问题描述
我想编写一个正则表达式模式,从一串叙述中提取地址或位置,用于 35 万条记录的数据。
txn_add <- data.frame(NARRATION=c("$ $ $ +YBL PATAUDI CHOWK \ $","$ $ -ATM CASH 83181 + MAIN BHAWANA ROAD NEW DELHI $","$ $ [5839/P1TNDE06/+RAGHUBARPURA $","$ MAXIMUMOUTFITS PRIVATE LIMITED } $ ATDELHIIN- $ $ /5631 $","$ ATM CASH-N4077800-+SPRINGFIELDCOLONYFFAR IDABADHRIN-04/06/18 $ /5631 ( $ $ VERIFICATION $"))
我运行了以下正则表达式模式:
gsub(".*[:|+]([^.]+)[$|\\|\\/].*","\\1",txn_add$NARRATION)
我得到的输出为:
[1] "YBL PATAUDI CHOWK "
[2] " MAIN BHAWANA ROAD NEW DELHI "
[3] "RAGHUBARPURA "
[4] "$ MAXIMUMOUTFITS PRIVATE LIMITED } $ ATDELHIIN- $ $ /5631 $"
[5] "SPRINGFIELDCOLONYFFAR IDABADHRIN-04/06/18 $ /5631 ( $ $ VERIFICATION "
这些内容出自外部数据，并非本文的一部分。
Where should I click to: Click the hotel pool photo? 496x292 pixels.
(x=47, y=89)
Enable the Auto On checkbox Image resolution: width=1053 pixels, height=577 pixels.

这个输出不正确,因为我必须实现一些条件: 地址可以从:
1. '+'
2. '@'
3. ' AT '
4. ':'
5. <P|S><SBI><P|S> # EXACT TEXT PRECEEDED AND FOLLOWED BY PUNCTUATION OR SPACE
6. <NNN> FOLLOWED BY <P|S|A> # 3 NUMBERS FOLLOWED BY EITHER PUNCTUATION OR SPACE OR ALPHA
并以:
1. -
2. /
3. $
4. \
5.<NNNNNNN> # Combination of numbers
可以包含
Alphabets,numbers,dot (.),dash (-),space ( ),coma(,),underscore (_) brackets(()) at (@),hash (#) and(&) semi colon (;)
[1] "YBL PATAUDI CHOWK"
[2] "MAIN BHAWANA ROAD NEW DELHI "
[3] "RAGHUBARPURA "
[4] "DELHIIN"
[5] "SPRINGFIELDCOLONYFFAR IDABADHRIN"
我无法获得所需的输出。接下来我可以尝试什么?
解决方法
您可能会使用捕获组
(?:[+@:]|\bAT(?!M))\s*([A-Z]+(?:\s+[A-Z]+)*)
说明
-
(?:
非捕获组-
[+@:]
匹配+
@
:
之一
-
|
或 -
\bAT(?!M)
匹配 AT 后面没有M
-
-
)
关闭群组 -
\s*
匹配 0+ 个空白字符 -
(
捕获组 1-
[A-Z]+(?:\s+[A-Z]+)*
匹配字符 A-Z,中间有 1 个以上的空白字符
-
-
)
关闭第 1 组
用子匹配所有前后组:
sub(".*(?:[+@:]|\\bAT(?!M))\\s*([A-Z]+(?:\\s+[A-Z]+)*).*","\\1",txn_add$NARRATION,perl=TRUE)